AIM OF THE EXERCISE >> Pull out every line of the listing below where "commit" appears.
-- INPUT follows --
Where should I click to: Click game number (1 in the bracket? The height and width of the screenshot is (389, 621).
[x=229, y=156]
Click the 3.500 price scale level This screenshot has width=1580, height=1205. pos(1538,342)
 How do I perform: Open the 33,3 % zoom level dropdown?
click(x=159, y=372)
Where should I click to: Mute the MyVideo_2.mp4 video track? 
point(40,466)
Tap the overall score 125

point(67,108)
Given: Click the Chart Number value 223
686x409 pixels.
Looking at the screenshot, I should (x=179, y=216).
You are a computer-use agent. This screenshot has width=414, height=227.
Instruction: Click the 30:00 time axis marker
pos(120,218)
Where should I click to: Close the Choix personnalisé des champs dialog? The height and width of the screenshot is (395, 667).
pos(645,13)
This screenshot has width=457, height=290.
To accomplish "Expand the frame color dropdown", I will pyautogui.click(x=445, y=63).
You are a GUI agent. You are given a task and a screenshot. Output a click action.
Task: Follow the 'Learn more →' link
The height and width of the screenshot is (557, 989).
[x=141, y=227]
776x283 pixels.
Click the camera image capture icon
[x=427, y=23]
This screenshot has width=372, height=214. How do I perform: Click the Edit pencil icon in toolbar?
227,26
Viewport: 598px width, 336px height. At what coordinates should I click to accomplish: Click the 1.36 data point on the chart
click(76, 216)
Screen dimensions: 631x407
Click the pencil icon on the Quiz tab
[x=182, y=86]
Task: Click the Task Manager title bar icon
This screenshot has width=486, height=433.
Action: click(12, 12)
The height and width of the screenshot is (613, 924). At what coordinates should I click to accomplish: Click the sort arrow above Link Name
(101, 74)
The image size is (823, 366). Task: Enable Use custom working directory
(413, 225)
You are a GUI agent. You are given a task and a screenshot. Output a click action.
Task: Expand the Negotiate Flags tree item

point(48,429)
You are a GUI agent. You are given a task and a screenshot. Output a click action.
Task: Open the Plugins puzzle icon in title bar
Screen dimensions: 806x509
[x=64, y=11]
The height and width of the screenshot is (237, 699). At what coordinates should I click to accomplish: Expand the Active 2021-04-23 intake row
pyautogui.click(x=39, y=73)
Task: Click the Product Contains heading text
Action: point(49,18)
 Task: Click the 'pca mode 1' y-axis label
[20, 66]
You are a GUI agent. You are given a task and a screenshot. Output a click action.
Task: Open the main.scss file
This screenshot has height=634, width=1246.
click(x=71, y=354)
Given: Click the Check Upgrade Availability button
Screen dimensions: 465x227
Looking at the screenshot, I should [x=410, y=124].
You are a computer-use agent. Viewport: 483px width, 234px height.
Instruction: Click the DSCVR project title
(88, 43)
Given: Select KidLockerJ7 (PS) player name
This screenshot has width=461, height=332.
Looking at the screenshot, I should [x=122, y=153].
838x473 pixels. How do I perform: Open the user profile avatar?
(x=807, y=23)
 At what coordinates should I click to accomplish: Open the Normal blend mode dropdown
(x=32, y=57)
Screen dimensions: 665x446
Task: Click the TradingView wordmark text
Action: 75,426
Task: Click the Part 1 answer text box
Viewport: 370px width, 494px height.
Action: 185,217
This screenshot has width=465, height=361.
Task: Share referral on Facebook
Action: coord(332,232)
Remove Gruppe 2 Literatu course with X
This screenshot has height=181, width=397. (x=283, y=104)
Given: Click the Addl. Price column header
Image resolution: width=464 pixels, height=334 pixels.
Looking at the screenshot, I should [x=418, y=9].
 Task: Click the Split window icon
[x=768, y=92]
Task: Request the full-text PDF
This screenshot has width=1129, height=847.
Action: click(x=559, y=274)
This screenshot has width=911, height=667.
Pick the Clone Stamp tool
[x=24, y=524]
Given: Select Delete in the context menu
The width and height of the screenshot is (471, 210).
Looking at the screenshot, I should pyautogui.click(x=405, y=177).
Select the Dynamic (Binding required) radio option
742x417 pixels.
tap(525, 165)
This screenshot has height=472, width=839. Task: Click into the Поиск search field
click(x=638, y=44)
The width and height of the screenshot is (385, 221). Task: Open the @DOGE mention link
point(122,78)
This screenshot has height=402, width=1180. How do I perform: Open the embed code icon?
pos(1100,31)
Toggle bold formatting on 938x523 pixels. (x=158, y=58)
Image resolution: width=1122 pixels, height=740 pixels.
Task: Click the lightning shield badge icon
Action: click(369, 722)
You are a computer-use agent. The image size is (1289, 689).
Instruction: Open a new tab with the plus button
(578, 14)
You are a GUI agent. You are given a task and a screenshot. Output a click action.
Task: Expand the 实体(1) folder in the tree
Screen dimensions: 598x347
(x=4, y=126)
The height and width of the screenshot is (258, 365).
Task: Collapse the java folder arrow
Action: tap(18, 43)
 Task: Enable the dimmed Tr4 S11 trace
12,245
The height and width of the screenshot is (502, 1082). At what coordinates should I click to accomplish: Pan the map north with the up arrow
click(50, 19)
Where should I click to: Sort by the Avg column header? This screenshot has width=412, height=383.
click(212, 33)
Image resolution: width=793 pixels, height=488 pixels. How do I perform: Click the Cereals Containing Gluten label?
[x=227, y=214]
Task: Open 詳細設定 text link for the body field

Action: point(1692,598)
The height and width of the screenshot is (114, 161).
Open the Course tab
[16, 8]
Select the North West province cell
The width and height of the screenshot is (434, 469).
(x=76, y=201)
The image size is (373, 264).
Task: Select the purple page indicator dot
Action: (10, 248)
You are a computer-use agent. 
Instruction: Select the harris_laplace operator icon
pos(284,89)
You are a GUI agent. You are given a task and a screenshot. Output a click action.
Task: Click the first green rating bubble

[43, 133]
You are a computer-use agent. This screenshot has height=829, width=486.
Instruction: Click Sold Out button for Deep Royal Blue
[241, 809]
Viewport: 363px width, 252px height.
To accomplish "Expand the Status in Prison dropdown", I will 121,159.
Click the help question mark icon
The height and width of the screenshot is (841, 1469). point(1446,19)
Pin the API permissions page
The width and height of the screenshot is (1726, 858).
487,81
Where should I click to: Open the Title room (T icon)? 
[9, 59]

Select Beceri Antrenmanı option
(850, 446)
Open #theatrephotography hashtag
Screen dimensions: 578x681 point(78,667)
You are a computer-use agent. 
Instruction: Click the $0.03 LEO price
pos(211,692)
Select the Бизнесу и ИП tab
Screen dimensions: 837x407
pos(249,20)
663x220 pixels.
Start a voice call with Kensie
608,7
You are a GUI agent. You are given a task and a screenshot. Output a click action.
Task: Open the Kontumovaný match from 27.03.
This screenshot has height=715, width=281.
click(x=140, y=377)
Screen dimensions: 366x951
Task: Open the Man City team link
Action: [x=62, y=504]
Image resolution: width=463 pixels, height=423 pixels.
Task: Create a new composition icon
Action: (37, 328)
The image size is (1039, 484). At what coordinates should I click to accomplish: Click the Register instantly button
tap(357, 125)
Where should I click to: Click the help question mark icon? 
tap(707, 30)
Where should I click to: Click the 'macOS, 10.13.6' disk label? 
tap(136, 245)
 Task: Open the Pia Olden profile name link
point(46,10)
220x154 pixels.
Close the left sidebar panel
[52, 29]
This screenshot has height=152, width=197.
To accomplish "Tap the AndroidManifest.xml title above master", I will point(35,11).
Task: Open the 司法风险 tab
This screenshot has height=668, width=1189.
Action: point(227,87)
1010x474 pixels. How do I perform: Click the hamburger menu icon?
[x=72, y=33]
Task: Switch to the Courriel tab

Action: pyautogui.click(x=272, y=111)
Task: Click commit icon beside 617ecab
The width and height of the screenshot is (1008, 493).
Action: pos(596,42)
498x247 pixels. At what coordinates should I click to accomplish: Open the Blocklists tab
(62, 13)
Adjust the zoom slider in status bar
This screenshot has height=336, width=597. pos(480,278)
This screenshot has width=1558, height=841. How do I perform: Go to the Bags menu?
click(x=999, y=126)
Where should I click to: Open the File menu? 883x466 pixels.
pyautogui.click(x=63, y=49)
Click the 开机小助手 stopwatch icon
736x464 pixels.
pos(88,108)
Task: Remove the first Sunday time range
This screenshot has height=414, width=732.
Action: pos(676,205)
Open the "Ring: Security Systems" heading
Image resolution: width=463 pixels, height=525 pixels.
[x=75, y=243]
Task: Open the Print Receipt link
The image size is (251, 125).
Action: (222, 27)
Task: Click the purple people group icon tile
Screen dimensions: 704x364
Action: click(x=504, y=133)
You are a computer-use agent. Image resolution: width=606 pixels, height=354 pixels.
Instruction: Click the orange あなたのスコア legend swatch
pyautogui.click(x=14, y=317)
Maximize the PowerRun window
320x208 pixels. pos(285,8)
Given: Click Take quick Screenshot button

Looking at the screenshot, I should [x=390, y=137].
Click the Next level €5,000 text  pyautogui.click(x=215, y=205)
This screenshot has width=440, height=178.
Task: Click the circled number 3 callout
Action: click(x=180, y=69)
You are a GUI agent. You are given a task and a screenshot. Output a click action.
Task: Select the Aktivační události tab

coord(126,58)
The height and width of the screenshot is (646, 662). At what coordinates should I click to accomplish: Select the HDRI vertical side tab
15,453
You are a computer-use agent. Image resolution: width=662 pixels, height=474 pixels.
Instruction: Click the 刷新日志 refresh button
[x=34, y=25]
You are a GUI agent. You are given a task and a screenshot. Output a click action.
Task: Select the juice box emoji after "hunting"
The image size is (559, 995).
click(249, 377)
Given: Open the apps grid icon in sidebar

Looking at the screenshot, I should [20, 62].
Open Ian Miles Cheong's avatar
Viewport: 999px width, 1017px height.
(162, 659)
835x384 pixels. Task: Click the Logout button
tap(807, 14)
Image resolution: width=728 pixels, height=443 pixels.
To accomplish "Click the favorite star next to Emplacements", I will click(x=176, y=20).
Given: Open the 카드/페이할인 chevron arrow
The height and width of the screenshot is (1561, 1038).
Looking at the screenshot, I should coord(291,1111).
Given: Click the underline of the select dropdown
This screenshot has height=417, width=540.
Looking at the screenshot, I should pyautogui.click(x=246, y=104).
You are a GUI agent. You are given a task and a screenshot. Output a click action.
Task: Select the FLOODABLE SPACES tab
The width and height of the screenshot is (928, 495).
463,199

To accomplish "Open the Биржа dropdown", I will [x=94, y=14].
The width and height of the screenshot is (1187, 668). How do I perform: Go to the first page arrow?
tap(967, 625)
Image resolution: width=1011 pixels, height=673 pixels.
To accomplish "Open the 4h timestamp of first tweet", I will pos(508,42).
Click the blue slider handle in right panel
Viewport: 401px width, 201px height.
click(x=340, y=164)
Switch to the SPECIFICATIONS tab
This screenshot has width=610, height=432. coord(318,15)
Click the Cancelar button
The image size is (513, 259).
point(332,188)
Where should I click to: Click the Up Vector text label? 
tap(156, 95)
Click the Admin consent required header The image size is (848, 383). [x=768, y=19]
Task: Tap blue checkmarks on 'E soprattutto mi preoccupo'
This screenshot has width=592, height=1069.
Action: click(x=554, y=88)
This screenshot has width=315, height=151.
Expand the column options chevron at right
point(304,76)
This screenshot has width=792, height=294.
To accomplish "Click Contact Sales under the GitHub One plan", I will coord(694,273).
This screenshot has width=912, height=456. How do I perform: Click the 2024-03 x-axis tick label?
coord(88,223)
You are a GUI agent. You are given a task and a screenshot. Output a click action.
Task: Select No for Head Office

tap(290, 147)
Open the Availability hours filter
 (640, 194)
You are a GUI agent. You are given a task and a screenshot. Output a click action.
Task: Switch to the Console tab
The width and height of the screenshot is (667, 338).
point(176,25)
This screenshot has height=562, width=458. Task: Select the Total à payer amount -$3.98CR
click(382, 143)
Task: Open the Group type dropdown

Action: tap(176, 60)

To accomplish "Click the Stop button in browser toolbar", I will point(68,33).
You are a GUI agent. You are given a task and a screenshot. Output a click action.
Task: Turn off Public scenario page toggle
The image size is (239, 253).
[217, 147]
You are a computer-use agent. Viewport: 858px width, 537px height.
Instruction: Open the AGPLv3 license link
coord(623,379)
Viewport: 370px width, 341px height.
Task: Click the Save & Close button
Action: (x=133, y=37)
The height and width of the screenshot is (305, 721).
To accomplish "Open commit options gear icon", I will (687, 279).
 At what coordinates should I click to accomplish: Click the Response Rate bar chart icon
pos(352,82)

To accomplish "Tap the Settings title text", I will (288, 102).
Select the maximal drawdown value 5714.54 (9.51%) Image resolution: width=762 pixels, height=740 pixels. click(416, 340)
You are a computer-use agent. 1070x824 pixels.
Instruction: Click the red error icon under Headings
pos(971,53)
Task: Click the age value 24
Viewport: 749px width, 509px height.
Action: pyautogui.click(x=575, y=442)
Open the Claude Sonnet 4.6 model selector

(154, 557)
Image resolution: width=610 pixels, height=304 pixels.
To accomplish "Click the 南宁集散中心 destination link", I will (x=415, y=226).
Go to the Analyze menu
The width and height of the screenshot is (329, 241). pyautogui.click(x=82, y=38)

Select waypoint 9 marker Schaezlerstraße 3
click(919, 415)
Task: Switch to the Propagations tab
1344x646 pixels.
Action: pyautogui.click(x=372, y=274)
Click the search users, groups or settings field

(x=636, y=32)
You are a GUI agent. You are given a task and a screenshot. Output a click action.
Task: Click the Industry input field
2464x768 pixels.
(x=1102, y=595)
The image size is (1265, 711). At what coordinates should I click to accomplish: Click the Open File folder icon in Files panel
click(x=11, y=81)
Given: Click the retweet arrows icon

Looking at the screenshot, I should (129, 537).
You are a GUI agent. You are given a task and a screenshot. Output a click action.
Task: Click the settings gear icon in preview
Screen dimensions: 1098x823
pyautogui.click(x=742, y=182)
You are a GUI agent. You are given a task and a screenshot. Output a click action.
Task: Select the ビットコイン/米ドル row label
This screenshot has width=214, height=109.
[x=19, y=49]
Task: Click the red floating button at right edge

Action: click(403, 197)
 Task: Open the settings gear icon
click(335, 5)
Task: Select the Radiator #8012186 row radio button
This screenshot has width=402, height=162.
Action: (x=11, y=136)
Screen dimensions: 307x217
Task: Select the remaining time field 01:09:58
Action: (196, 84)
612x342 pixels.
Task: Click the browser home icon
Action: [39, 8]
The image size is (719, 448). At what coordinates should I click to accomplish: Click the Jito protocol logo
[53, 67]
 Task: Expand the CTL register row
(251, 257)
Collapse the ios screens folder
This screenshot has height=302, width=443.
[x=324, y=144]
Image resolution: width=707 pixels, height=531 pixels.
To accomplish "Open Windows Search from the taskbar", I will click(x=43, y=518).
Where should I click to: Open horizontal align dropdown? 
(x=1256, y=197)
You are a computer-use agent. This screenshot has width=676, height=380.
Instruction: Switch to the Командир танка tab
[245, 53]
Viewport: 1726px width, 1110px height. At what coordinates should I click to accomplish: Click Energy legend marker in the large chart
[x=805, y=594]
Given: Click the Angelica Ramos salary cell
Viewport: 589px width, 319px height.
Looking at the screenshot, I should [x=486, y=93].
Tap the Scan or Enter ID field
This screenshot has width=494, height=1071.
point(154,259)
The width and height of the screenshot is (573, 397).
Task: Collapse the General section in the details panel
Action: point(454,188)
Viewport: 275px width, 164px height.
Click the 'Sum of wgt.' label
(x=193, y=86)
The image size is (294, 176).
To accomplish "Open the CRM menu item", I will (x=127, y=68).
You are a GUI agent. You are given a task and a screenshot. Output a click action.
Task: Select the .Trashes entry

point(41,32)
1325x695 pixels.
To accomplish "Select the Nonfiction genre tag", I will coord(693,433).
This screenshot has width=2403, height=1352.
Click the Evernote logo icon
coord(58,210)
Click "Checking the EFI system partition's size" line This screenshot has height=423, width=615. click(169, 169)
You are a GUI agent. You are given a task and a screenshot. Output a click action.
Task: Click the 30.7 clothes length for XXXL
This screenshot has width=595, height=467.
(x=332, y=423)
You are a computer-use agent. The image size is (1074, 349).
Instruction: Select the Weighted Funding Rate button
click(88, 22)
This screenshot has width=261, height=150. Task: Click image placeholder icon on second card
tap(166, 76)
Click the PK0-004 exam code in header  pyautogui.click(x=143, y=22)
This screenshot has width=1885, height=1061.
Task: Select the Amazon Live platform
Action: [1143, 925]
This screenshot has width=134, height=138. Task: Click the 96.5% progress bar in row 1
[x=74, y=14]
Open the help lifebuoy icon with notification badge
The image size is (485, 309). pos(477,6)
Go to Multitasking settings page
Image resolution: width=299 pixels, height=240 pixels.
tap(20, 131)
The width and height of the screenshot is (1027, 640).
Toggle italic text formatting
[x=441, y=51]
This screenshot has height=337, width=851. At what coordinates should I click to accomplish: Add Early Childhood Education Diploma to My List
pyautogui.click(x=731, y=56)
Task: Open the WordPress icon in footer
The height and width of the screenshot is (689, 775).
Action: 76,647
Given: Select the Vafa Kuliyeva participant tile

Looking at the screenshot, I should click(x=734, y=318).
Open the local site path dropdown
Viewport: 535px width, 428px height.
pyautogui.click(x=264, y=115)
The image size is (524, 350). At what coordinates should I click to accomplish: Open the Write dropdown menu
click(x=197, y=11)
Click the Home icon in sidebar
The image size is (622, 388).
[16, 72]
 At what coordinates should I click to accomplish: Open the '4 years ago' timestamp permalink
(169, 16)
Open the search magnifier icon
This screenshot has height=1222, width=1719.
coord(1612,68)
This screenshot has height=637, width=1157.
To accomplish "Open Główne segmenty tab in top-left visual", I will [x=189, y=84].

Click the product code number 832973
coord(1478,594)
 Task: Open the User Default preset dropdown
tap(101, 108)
-- INPUT concluded --
WRITTEN RESPONSE >>
Task: Click commit icon beside 617ecab
To accomplish "Open commit options gear icon", I will (687, 279).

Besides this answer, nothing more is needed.